**HOW TO COMPLETE THIS TASK:** Taking the line that contains "You are a computer-use agent. 1457x721" as the first, copy exactly every line through the last line of the records, and nothing else.

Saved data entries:
++++++++++

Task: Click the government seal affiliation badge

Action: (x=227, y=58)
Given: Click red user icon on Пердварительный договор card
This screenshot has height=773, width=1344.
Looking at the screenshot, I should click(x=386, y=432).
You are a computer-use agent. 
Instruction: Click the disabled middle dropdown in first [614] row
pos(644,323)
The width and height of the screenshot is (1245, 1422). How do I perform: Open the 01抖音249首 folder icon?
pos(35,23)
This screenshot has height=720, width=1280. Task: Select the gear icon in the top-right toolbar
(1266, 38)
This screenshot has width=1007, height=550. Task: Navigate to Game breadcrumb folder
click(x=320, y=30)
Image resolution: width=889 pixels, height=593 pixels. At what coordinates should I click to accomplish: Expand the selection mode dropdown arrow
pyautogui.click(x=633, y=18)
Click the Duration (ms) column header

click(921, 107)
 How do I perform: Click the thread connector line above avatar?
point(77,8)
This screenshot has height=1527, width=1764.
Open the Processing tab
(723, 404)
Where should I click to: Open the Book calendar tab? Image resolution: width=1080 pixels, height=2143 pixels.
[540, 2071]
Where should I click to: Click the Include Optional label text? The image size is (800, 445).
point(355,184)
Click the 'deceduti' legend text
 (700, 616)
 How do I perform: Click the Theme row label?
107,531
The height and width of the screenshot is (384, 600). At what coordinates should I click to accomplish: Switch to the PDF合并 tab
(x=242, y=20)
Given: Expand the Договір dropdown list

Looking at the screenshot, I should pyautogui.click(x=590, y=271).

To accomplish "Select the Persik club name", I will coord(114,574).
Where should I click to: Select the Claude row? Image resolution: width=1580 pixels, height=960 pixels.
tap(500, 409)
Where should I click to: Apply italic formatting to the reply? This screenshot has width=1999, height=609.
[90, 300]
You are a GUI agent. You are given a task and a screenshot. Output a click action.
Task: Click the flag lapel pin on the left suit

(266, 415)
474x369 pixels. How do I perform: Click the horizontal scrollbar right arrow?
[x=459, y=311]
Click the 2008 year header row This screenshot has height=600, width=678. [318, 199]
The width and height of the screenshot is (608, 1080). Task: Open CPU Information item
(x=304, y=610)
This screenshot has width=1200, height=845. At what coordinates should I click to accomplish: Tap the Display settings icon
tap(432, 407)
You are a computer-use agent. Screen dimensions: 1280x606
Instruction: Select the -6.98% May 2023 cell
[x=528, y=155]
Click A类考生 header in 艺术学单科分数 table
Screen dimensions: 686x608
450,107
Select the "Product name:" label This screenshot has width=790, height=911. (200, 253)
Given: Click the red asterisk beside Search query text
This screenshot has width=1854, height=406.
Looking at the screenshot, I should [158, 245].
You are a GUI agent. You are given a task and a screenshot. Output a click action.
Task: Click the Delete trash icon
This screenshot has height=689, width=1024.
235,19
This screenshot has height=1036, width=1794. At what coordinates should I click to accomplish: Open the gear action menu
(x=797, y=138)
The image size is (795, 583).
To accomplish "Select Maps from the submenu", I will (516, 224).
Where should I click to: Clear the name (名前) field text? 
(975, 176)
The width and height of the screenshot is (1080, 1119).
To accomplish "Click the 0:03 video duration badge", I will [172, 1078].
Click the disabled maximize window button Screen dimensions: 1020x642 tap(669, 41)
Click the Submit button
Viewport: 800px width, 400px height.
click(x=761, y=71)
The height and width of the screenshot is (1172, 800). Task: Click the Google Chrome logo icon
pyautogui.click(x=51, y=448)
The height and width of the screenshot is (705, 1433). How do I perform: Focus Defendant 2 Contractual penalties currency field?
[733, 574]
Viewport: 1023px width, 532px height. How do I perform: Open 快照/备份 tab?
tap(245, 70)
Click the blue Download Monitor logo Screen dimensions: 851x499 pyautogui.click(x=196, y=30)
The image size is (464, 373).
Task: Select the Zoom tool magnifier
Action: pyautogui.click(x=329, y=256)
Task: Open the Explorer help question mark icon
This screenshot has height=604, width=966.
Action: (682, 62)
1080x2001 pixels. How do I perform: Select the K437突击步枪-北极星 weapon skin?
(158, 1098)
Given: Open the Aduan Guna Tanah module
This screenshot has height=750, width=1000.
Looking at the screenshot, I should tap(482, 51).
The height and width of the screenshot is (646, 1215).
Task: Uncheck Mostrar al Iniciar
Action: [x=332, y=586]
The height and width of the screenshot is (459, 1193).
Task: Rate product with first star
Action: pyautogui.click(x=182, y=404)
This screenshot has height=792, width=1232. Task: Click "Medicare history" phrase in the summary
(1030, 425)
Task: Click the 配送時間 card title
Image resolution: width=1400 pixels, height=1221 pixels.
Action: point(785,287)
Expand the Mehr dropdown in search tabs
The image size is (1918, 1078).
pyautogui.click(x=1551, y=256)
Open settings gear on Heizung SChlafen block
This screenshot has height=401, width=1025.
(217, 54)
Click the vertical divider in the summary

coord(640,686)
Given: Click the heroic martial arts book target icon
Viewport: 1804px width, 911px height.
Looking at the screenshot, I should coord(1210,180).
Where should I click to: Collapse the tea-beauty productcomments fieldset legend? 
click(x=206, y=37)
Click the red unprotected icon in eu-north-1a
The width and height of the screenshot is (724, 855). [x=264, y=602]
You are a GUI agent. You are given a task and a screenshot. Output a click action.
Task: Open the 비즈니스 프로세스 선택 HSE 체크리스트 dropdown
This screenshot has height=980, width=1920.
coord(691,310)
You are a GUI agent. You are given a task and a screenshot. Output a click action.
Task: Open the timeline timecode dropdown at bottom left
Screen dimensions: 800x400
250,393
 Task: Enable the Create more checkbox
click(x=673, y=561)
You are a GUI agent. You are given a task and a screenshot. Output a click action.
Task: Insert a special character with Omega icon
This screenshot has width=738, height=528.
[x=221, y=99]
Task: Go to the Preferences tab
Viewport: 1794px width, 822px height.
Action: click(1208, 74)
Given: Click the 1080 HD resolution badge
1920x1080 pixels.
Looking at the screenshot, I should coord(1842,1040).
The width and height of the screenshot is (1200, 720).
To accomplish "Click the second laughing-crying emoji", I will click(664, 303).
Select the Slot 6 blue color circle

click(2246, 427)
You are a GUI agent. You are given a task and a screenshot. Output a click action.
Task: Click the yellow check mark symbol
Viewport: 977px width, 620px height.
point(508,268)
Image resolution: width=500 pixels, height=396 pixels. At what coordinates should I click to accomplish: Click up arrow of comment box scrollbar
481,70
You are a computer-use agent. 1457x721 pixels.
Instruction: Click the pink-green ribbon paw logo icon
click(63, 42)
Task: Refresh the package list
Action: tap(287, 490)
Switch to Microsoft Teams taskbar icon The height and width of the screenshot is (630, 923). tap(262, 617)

++++++++++

**ANSWER FOR THIS EXERCISE:**
You are a computer-use agent. 1457x721 pixels.
Instruction: Click the pink-green ribbon paw logo icon
click(63, 42)
Task: Refresh the package list
Action: tap(287, 490)
Switch to Microsoft Teams taskbar icon The height and width of the screenshot is (630, 923). tap(262, 617)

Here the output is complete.